My first thought on reading about these appointments was to pray for the new bishops as they begin their episcopal ministry amidst the immediate aftermath of the horrific happenings in their native country.

My second thought was wonderment at the universality of the Church.

But then I took a closer look at the numbers. Here in the United States we have approximately 68 million Catholics, well over 20% of our country’s population. However, we have only about 46,000 priests and 60,000 or so religious. Both of those figures are less than 0.1% of the total number of Catholics.

As you can readily see in the above information published by the Vatican, the two Japanese dioceses that received new bishops have miniscule Catholic communities in comparison to the total population of the diocese. However, nearly one percent of the Catholics in those dioceses are priests, and more than one percent are consecrated religious.

Is that significant? Well, several parishes here in Kansas City have 5,000 or more Catholics. If we had priests in the same proportion as Japan, we’d have 50 priests per parish, with over 130 consecrated religious. Not too shabby! 

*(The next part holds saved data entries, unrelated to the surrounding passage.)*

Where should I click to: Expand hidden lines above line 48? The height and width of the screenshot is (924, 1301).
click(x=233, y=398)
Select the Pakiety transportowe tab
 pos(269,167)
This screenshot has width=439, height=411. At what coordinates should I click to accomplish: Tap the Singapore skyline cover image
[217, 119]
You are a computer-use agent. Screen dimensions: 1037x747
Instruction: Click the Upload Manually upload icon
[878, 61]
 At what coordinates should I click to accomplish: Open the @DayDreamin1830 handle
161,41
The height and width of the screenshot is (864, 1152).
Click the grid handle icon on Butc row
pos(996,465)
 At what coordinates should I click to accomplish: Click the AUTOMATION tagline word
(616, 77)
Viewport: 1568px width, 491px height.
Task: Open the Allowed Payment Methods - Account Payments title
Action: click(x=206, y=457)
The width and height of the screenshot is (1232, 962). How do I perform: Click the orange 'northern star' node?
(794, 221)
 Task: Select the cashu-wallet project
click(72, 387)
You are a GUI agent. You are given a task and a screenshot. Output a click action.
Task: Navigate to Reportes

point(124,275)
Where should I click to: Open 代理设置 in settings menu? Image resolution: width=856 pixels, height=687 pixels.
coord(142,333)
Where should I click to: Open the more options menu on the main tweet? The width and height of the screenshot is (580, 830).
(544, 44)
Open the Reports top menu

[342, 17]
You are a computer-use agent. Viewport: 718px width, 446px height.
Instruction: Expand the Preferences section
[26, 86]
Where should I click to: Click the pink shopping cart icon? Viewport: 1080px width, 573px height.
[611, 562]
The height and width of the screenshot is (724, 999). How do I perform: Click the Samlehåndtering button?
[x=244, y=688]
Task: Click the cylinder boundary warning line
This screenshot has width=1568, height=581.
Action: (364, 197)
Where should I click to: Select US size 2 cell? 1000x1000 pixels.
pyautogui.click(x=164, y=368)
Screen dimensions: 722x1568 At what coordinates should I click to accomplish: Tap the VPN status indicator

As we continue to pray for the people of Japan and contribute to relief efforts, let us also continue to pray that the Church in Japan, originally evangelized by the great Jesuit missionary, St. Francis Xavier, will see a new springtime of faith and holiness.

Vocation News Roundup

I’ve come across many news stories this past week that relate to the subject of vocations. Here is a sampling:

Nuns say relatives often discourage them from taking religious vows (Religion News Service) We treated this topic in previous posts, especially this one, but author provides interesting commentary.

Sixteenth annual Eucharistic Congress in Atlanta to focus on vocations, including vocations to married life (Georgia Bulletin)  I was happy to see that this annual mega-conference is still going strong, and that this year’s event will focus on vocations.

Serrans pilot “Catholic Connection” program in Sioux City (The Catholic Globe) The idea behind this program is to help Catholic students remain connected with the Church as they go off to college. Studies show that young Catholics who practice their faith in college are more likely to attend Mass more often after graduation, become leaders in their parishes, and consider a religious vocation.

Benedict XVI: Priesthood Is a Vocation, Not a Job (Zenit, Catholic Online)  Pope Benedict’s reflections on the happy occasion of the 60th anniversary of his ordination.

Transition of leadership in the Archdiocese of Los Angeles (Catholic News Service/St. Louis Review) Archbishop Gomez identifies the promotion of vocations to the priesthood and religious life as one of his “five basic priorities” as he takes the reins in Los Angeles. 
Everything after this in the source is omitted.